--- Task data ---
•••••
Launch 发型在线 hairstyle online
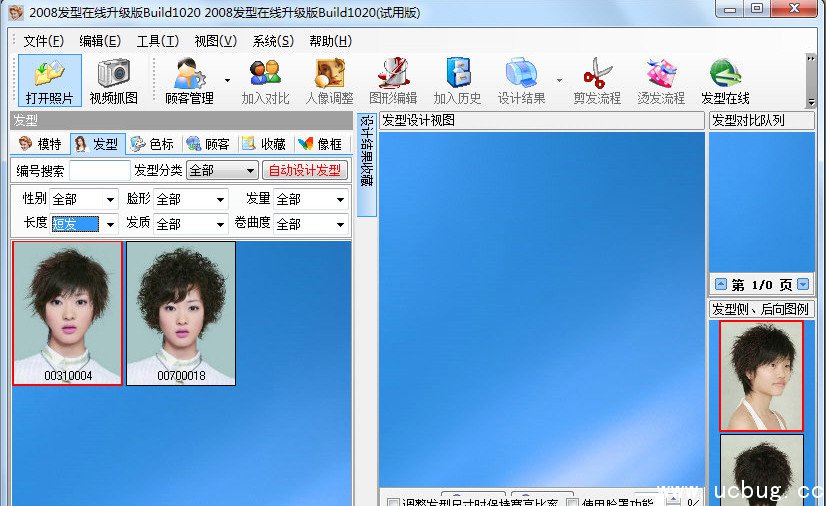 pos(725,80)
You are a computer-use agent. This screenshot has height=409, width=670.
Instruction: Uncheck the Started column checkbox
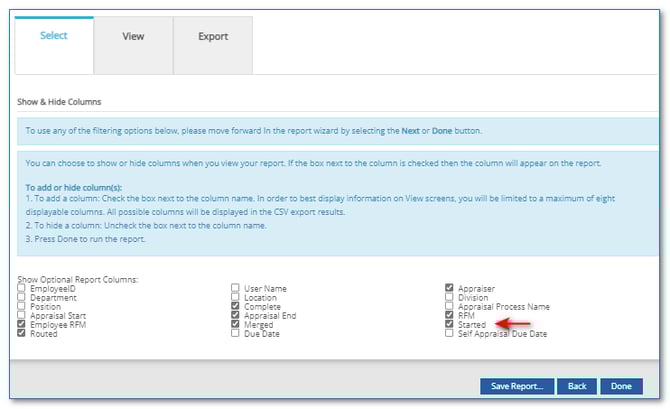[x=450, y=325]
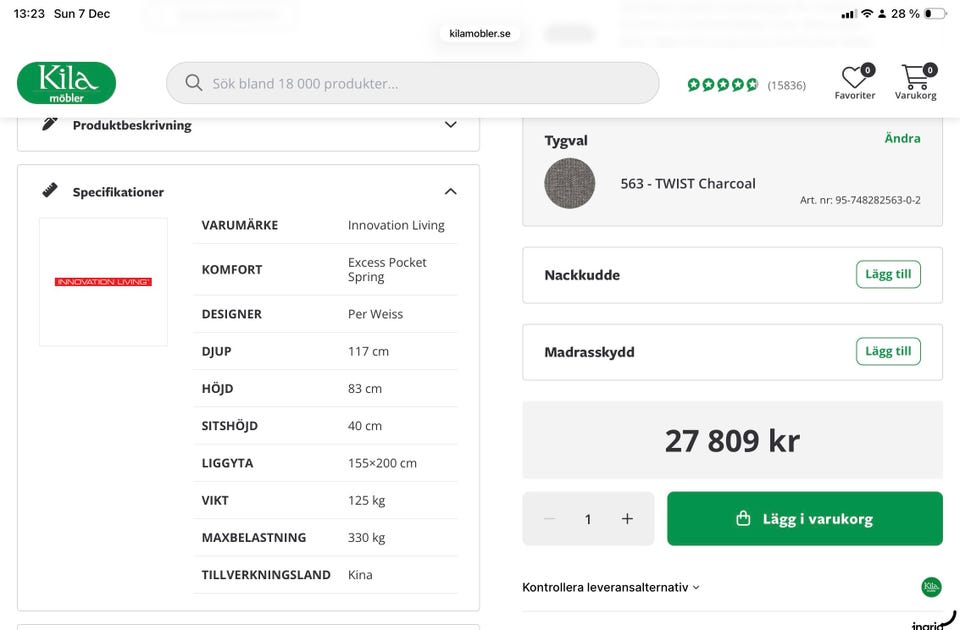Click the Specifikationer ruler icon

point(50,191)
•••••
--- Task objective ---
Should any entry above carry a picture, omit it and repeat everything else word for word.

--- Your response ---
Launch 发型在线 hairstyle online
 pos(725,80)
You are a computer-use agent. This screenshot has height=409, width=670.
Instruction: Uncheck the Started column checkbox
[x=450, y=325]
Click the Specifikationer ruler icon

point(50,191)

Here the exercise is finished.